Commission d'enquête Gallant
SAAQclic: un vp de la SAAQ ignorait les nombreux bogues détectés avant le lancement
Un vice-président de la Société de l'assurance automobile du Québec (SAAQ) «aurait posé davantage de questions» aux firmes informatiques s'il avait été mis au courant des nombreuses anomalies détectées quelques mois avant le lancement de SAAQclic.
Jean-Philippe McKenzie, vice-président à l'accès sécuritaire au réseau routier de la SAAQ, de qui relèvent les points de service, a complété son témoignage vendredi matin devant la commission Gallant, à Montréal.
M. McKenzie a dit avoir appris lors du témoignage d'un ancien auditeur interne de la société d'État que les bogues s'accumulaient vers l'été ou l'automne 2022 au moment des périodes d'essai.

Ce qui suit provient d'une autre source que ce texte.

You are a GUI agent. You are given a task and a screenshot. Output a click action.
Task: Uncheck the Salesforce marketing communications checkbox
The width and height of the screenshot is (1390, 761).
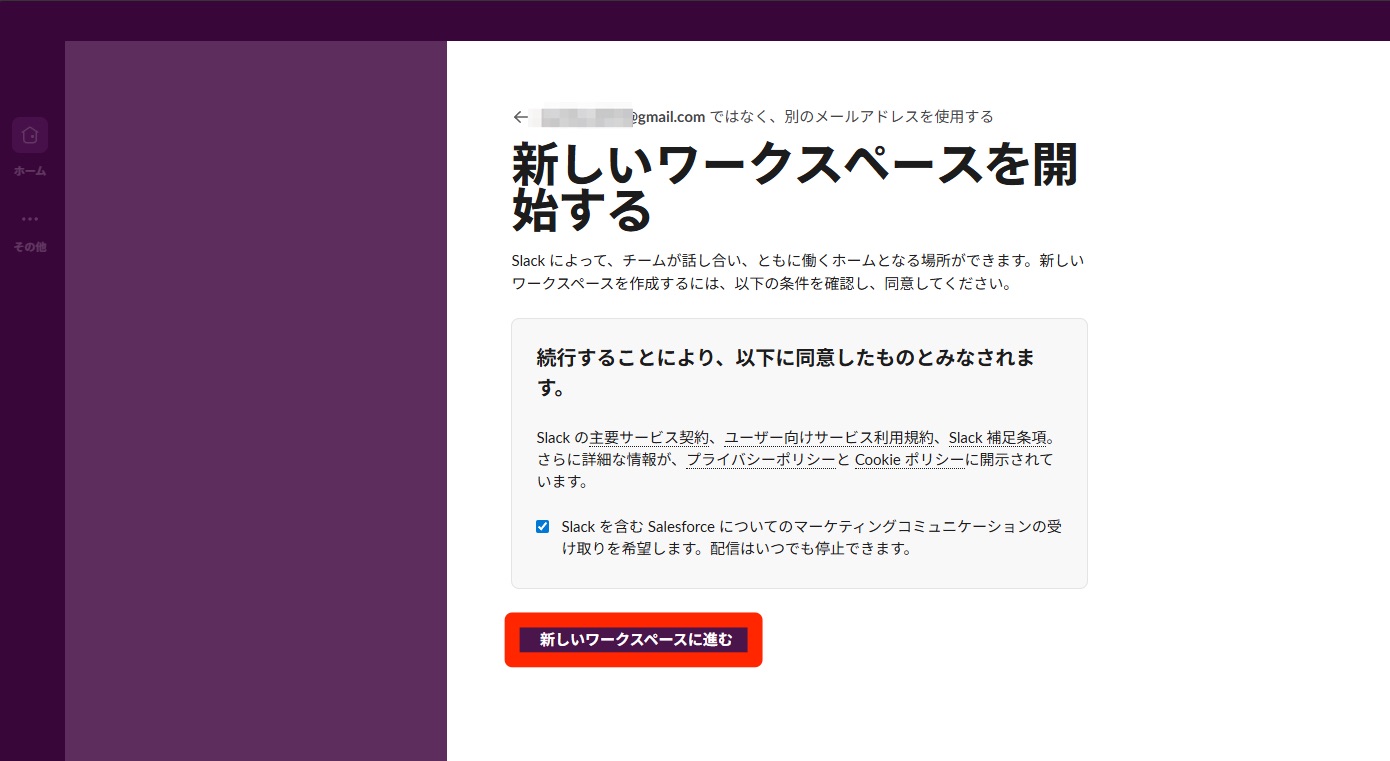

«J'aurais aimé savoir ces éléments-là en 2022, pas en 2025», a-t-il dit devant la commission qui enquête sur la modernisation technologique de la SAAQ.
Malgré les difficultés persistantes, le feu vert avait été donné à la mise en service de la plateforme, a raconté l'ancien vérificateur interne Vincent Poirier, devant la commission en mai dernier. Il a relaté avoir prédit à l'époque un lancement à l'image des «Grands feux Loto-Québec».
«Ça va péter de partout», avait prévenu M. Poirier à son patron de la vérification interne.
Interrogé par l'avocate de la SAAQ, Audrey Gagnon, M. McKenzie a assuré n'avoir jamais été informé par les auditeurs internes de ces problématiques à l'époque.
«J'étais un nouveau vice-président nommé en septembre (2022). Si l'équipe avait identifié des risques suffisamment graves, qui se sont concrétisés en partie, j'aurais aimé le savoir en amont», a affirmé le cadre.
«Auriez-vous été en mesure d'arrêter tout ça si vous aviez eu l'information? Êtes-vous suffisamment haut dans l'organisme pour arrêter ça?», a demandé le commissaire Denis Gallant.
«On aurait posé davantage de questions sur les essais. On aurait demandé davantage de suivis. C'est sûr», a répondu M. McKenzie. La veille, il a témoigné que, lors de la réunion où le feu vert a été donné, les représentants du consortium étaient confiants et n'avaient fait part d'aucun problème important.
M. McKenzie a également décrit vendredi le climat dans les points de service lors des premières semaines du déploiement de SAAQclic.
Si au départ les clients sont compréhensifs, la situation a ensuite dégénéré, selon M. McKenzie. Il y a «presque des débuts d'émeutes» dans les files d'attente et la police est parfois appelée en renfort, a-t-il raconté.